(Some records)

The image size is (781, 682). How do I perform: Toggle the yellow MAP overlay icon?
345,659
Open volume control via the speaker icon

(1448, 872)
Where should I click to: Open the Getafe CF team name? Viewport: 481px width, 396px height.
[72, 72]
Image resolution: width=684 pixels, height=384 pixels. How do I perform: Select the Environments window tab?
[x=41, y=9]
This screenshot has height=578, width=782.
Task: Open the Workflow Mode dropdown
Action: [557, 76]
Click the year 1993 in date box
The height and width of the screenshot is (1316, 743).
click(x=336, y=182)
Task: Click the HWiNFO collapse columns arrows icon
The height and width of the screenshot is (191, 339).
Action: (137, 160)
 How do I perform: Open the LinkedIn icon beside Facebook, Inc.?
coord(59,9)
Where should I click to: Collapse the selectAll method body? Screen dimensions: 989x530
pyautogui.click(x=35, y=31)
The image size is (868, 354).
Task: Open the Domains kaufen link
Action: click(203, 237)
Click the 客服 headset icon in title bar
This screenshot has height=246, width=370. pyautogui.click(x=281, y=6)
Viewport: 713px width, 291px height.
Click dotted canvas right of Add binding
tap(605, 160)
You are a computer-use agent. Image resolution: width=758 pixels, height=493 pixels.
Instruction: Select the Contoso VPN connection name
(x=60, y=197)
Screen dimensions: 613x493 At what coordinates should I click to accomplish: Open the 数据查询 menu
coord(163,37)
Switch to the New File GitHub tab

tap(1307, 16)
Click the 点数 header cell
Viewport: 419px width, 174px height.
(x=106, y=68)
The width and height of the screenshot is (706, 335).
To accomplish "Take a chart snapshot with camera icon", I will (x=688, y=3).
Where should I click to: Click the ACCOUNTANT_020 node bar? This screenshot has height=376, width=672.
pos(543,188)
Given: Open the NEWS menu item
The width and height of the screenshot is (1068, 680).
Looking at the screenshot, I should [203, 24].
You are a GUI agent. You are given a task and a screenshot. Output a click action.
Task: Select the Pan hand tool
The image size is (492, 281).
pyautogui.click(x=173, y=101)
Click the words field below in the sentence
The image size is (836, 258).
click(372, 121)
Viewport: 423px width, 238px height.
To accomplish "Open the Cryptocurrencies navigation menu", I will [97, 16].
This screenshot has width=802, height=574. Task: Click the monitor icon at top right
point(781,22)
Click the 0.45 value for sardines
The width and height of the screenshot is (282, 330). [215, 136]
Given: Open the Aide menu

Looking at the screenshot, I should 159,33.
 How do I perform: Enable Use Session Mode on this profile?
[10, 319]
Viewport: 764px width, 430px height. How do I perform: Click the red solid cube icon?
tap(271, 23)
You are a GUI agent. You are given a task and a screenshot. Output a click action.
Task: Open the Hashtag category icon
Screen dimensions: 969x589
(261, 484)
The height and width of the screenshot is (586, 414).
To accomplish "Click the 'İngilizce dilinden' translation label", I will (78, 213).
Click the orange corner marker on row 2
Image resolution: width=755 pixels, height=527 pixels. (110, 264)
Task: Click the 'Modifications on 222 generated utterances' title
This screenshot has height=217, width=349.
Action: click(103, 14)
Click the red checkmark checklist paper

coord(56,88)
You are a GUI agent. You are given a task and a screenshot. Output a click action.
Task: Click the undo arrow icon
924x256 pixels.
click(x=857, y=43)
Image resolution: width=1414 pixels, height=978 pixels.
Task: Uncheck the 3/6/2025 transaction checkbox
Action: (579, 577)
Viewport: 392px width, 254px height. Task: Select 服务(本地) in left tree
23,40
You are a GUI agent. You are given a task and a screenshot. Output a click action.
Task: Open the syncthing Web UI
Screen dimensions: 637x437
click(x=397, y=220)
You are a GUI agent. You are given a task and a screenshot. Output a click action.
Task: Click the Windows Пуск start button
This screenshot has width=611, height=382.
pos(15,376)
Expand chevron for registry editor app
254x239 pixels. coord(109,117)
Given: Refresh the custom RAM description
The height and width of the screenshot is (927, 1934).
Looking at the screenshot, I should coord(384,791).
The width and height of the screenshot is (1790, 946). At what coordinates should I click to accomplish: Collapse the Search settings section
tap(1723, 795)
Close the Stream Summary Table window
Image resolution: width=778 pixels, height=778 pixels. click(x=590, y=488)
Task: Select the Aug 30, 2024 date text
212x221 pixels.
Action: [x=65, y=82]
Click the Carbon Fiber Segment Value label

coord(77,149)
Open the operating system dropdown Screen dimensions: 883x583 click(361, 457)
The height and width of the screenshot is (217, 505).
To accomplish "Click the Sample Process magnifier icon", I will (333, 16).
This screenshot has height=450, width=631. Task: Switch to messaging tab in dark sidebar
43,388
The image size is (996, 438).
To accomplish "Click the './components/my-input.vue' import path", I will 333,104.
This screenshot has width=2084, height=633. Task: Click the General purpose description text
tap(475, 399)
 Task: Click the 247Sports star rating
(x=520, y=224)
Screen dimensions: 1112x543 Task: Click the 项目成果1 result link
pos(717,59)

Task goal:
Reproduce all of the entries, substituting "Screen size" for every occurrence of "Screen dimensions" and leaving everything else unchanged.

Exercise response:
The image size is (781, 682). How do I perform: Toggle the yellow MAP overlay icon?
345,659
Open volume control via the speaker icon

(1448, 872)
Where should I click to: Open the Getafe CF team name? Viewport: 481px width, 396px height.
[72, 72]
Image resolution: width=684 pixels, height=384 pixels. How do I perform: Select the Environments window tab?
[x=41, y=9]
This screenshot has height=578, width=782.
Task: Open the Workflow Mode dropdown
Action: [557, 76]
Click the year 1993 in date box
The height and width of the screenshot is (1316, 743).
click(x=336, y=182)
Task: Click the HWiNFO collapse columns arrows icon
The height and width of the screenshot is (191, 339).
Action: (137, 160)
 How do I perform: Open the LinkedIn icon beside Facebook, Inc.?
coord(59,9)
Where should I click to: Collapse the selectAll method body? Screen size: 989x530
pyautogui.click(x=35, y=31)
The image size is (868, 354).
Task: Open the Domains kaufen link
Action: click(203, 237)
Click the 客服 headset icon in title bar
This screenshot has height=246, width=370. pyautogui.click(x=281, y=6)
Viewport: 713px width, 291px height.
Click dotted canvas right of Add binding
tap(605, 160)
You are a computer-use agent. Image resolution: width=758 pixels, height=493 pixels.
Instruction: Select the Contoso VPN connection name
(x=60, y=197)
Screen size: 613x493 At what coordinates should I click to accomplish: Open the 数据查询 menu
coord(163,37)
Switch to the New File GitHub tab

tap(1307, 16)
Click the 点数 header cell
Viewport: 419px width, 174px height.
(x=106, y=68)
The width and height of the screenshot is (706, 335).
To accomplish "Take a chart snapshot with camera icon", I will (x=688, y=3).
Where should I click to: Click the ACCOUNTANT_020 node bar? This screenshot has height=376, width=672.
pos(543,188)
Given: Open the NEWS menu item
The width and height of the screenshot is (1068, 680).
Looking at the screenshot, I should [203, 24].
You are a GUI agent. You are given a task and a screenshot. Output a click action.
Task: Select the Pan hand tool
The image size is (492, 281).
pyautogui.click(x=173, y=101)
Click the words field below in the sentence
The image size is (836, 258).
click(372, 121)
Viewport: 423px width, 238px height.
To accomplish "Open the Cryptocurrencies navigation menu", I will [97, 16].
This screenshot has width=802, height=574. Task: Click the monitor icon at top right
point(781,22)
Click the 0.45 value for sardines
The width and height of the screenshot is (282, 330). [215, 136]
Given: Open the Aide menu

Looking at the screenshot, I should 159,33.
 How do I perform: Enable Use Session Mode on this profile?
[10, 319]
Viewport: 764px width, 430px height. How do I perform: Click the red solid cube icon?
tap(271, 23)
You are a GUI agent. You are given a task and a screenshot. Output a click action.
Task: Open the Hashtag category icon
Screen size: 969x589
(261, 484)
The height and width of the screenshot is (586, 414).
To accomplish "Click the 'İngilizce dilinden' translation label", I will (78, 213).
Click the orange corner marker on row 2
Image resolution: width=755 pixels, height=527 pixels. (110, 264)
Task: Click the 'Modifications on 222 generated utterances' title
This screenshot has height=217, width=349.
Action: click(103, 14)
Click the red checkmark checklist paper

coord(56,88)
You are a GUI agent. You are given a task and a screenshot. Output a click action.
Task: Click the undo arrow icon
924x256 pixels.
click(x=857, y=43)
Image resolution: width=1414 pixels, height=978 pixels.
Task: Uncheck the 3/6/2025 transaction checkbox
Action: (579, 577)
Viewport: 392px width, 254px height. Task: Select 服务(本地) in left tree
23,40
You are a GUI agent. You are given a task and a screenshot. Output a click action.
Task: Open the syncthing Web UI
Screen size: 637x437
click(x=397, y=220)
You are a GUI agent. You are given a task and a screenshot. Output a click action.
Task: Click the Windows Пуск start button
This screenshot has width=611, height=382.
pos(15,376)
Expand chevron for registry editor app
254x239 pixels. coord(109,117)
Given: Refresh the custom RAM description
The height and width of the screenshot is (927, 1934).
Looking at the screenshot, I should coord(384,791).
The width and height of the screenshot is (1790, 946). At what coordinates should I click to accomplish: Collapse the Search settings section
tap(1723, 795)
Close the Stream Summary Table window
Image resolution: width=778 pixels, height=778 pixels. click(x=590, y=488)
Task: Select the Aug 30, 2024 date text
212x221 pixels.
Action: [x=65, y=82]
Click the Carbon Fiber Segment Value label

coord(77,149)
Open the operating system dropdown Screen size: 883x583 click(361, 457)
The height and width of the screenshot is (217, 505).
To accomplish "Click the Sample Process magnifier icon", I will (333, 16).
This screenshot has height=450, width=631. Task: Switch to messaging tab in dark sidebar
43,388
The image size is (996, 438).
To accomplish "Click the './components/my-input.vue' import path", I will 333,104.
This screenshot has width=2084, height=633. Task: Click the General purpose description text
tap(475, 399)
 Task: Click the 247Sports star rating
(x=520, y=224)
Screen size: 1112x543 Task: Click the 项目成果1 result link
pos(717,59)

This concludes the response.